Start of Block
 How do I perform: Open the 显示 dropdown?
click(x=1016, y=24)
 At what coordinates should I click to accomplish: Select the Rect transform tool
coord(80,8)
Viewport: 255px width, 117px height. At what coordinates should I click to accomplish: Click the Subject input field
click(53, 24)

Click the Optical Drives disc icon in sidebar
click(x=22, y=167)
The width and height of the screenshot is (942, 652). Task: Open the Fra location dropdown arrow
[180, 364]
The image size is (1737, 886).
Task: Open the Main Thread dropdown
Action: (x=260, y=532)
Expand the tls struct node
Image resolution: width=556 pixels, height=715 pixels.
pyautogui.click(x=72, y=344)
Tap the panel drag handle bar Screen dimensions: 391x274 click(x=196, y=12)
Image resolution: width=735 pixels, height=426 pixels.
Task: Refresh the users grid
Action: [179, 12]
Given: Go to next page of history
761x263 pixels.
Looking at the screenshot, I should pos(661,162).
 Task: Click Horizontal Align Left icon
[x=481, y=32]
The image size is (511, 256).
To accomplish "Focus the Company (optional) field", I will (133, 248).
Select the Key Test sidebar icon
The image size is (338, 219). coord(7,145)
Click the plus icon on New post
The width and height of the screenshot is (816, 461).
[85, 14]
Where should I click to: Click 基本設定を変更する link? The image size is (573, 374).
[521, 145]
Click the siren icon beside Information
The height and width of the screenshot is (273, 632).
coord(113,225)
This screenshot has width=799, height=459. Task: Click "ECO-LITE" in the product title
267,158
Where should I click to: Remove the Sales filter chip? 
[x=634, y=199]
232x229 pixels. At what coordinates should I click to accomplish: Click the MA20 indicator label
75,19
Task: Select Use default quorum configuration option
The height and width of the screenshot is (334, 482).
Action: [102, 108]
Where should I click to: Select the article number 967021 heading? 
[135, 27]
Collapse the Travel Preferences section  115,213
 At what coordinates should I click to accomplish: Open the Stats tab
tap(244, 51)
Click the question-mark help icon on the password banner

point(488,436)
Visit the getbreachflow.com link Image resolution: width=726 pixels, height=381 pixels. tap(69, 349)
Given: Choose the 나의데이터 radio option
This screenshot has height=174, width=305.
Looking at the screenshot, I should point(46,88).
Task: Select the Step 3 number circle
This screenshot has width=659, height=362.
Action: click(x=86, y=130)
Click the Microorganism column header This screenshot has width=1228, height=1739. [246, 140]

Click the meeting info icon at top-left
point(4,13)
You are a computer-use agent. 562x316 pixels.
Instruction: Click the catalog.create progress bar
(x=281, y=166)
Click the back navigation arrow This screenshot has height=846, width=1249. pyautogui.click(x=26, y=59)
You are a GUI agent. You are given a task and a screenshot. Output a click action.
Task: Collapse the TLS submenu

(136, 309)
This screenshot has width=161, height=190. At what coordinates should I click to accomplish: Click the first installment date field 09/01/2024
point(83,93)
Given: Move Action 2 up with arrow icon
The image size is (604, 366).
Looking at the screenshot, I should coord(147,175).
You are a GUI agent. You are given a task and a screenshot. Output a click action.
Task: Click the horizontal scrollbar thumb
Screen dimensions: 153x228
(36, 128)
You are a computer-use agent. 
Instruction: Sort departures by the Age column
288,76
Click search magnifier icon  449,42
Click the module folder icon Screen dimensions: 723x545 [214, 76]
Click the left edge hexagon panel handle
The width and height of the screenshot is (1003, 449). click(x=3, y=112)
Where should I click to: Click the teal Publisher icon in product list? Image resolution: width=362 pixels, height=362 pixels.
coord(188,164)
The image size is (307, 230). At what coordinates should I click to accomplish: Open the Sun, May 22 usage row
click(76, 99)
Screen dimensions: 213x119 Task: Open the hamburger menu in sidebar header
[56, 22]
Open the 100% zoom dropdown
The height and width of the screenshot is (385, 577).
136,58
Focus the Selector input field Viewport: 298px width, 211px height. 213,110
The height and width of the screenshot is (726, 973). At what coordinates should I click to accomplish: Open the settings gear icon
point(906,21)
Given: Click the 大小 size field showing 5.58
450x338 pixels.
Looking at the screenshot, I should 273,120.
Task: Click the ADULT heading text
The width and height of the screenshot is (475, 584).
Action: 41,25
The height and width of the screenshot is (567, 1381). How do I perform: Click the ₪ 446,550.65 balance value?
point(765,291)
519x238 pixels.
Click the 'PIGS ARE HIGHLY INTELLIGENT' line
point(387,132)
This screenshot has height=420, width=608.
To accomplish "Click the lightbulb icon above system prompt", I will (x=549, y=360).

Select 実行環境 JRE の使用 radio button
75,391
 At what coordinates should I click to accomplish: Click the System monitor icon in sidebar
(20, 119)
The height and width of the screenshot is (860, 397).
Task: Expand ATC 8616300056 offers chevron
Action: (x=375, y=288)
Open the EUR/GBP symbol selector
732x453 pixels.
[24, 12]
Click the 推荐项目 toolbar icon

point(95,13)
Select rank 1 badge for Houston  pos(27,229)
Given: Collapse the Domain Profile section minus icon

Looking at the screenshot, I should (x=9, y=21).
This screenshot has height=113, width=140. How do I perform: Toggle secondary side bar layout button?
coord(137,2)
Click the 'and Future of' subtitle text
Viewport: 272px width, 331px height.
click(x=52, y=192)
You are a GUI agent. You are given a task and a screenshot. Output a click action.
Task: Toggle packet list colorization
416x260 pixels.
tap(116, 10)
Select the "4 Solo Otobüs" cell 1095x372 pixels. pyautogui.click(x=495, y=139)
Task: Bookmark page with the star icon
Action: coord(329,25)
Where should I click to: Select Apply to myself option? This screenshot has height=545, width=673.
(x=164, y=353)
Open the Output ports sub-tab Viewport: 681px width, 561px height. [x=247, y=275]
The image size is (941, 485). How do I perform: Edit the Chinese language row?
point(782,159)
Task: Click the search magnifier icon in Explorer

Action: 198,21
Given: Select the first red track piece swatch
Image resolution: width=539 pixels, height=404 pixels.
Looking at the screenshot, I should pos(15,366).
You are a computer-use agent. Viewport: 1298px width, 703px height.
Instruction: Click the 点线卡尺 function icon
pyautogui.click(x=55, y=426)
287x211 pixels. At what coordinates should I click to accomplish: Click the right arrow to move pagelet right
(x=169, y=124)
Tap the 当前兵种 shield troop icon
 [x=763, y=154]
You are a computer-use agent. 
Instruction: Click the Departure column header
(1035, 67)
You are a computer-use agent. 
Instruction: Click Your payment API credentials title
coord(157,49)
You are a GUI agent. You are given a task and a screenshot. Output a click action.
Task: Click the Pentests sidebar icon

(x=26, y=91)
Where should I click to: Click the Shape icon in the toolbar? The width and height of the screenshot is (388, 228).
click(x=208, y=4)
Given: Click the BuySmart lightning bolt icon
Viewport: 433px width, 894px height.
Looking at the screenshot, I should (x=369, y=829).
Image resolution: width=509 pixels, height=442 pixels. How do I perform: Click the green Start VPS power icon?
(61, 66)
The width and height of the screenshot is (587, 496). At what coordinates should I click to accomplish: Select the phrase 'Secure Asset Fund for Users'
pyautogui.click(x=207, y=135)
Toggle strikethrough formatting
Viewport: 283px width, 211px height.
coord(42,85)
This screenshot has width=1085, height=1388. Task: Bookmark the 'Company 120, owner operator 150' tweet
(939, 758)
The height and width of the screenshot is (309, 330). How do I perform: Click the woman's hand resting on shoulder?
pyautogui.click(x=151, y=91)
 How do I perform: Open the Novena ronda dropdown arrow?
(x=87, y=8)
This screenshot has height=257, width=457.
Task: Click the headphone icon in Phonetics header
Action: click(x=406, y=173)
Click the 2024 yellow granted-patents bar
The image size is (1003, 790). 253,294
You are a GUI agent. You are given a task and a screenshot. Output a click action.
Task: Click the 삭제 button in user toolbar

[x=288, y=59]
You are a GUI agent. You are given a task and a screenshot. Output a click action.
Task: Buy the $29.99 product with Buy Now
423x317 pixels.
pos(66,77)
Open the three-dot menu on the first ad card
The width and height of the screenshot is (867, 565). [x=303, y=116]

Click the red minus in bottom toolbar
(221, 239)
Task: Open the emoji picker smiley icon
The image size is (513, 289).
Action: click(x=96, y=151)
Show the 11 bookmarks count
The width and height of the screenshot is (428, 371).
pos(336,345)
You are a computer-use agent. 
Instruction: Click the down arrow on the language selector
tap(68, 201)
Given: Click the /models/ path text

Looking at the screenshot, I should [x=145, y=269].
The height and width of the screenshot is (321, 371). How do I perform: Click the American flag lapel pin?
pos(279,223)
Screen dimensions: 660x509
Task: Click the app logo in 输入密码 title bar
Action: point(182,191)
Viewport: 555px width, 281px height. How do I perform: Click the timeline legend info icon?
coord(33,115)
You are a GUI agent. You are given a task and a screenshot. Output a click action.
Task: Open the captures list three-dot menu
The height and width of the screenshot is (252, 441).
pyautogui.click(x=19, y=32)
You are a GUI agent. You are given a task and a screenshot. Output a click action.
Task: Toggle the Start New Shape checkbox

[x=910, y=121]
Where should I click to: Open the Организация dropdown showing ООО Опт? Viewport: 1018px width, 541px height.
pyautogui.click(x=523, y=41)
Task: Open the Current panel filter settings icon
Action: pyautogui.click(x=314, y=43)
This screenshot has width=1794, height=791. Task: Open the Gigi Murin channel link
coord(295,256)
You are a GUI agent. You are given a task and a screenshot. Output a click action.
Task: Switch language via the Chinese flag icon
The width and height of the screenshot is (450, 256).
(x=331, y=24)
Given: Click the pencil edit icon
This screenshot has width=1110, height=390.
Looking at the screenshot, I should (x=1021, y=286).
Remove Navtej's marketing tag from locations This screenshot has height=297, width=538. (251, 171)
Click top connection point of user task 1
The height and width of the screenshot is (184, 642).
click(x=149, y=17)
End of Block
* Activity:
Scan the lines above for the word "will". Return each one that has it.

* Problem solution:
To accomplish "Focus the Company (optional) field", I will (133, 248).
To accomplish "Click the lightbulb icon above system prompt", I will (x=549, y=360).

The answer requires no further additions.